Ich plane und konzipiere große, überwiegend bevölkerungsrepräsentative Studien. Nach Auftragserteilung erfordert mein Arbeiten viel Koordinations- und Organisationsgeschick. Mein Berufsalltag besteht daher in erster Linie aus Koordinieren und Organisieren. Meine Aufgabe ist es, den wissenschaftlichen Ansprüchen der Studie und der praktischen Umsetzung gleichermaßen gerecht zu werden. Neben diesen sehr teamorientierten Aufgaben kann ich mich auch inhaltlich und methodisch mit den Studienthemen auseinandersetzen. Ein Projektabschluss endet mit einem schriftlichen Bericht und meist mit einer persönlichen Präsentation der Ergebnisse. Neben der klassischen Schreibtischarbeit, die sehr abwechslungsreich ist, schule ich Interviewer und referiere über Studienergebnisse.
Welche Qualifikationen sind für Ihre Tätigkeit entscheidend?

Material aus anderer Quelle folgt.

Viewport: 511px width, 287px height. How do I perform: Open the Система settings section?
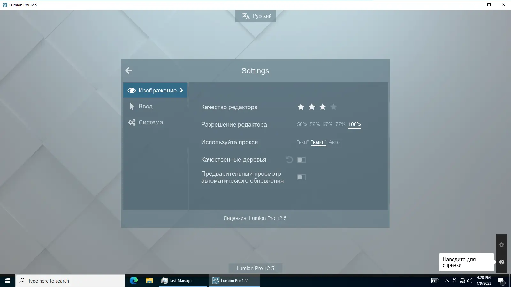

Sehr von Vorteil für meine jetzige Tätigkeit ist, dass mir die Strukturen an Hochschulen bzw. öffentlichen Einrichtungen bekannt sind. Wissenschaftliches Arbeiten ist mir durch meine Promotion vertraut. Ich kann den Auftraggebern mit meiner fachlichen Expertise und nicht nur mit meinen Kenntnissen der Marktforschung glaubhaft begegnen. Meine Zusatzqualifikation als Master of Public Health war für meine jetzige Tätigkeit ausschlaggebend. Mein Chef wurde im Rahmen einer Vorlesungsreihe auf mich aufmerksam. Inzwischen hat sich der Kreis wieder geschlossen: Ich referiere mittlerweile selbst über die empirische Gesundheitsforschung im Studiengang Public Health in München.
Würden Sie wieder Oecotrophologie studieren?
Ja, grundsätzlich würde ich wieder Oecotrophologie studieren. Ich denke, dass dieses breit angelegte interdisziplinäre Studium für viele Bereiche qualifiziert. Wichtig ist dennoch, schon im Laufe des Studiums einen Fokus auf eine bestimmte Richtung zu setzen. Meiner Meinung nach sind Oecotrophologen oft viel zu bescheiden und stellen ihr Licht unter den Scheffel. Ich wünsche mir, dass das Berufsbild der Oecotrophologen in der Öffentlichkeit greifbarer wird.
Welche Chancen sehen Sie für Oecotrophologen in der Ernährungsepidemiologie?
Die Chancen für Oecotrophologen in der Ernährungsepidemiologie und Marktforschung sind gut, wenn man eine große Neugierde und Offenheit mitbringt. Gerade haben wir im Rahmen der Nationalen Verzehrstudie II über 20 Oecotrophologen für die Feldstudie eingestellt. Dabei haben diejenigen überzeugt, die sich mit der Sache identifizieren konnten. Begeisterungsfähigkeit, Offenheit, Teamfähigkeit und Neugierde sind Grundvoraussetzungen für die Marktforschung. Bringt man darüber hinaus noch ein hohes Maß an analytischem Denken und Engagement mit, eröffnen sich in diesem Bereich sehr interessante Perspektiven.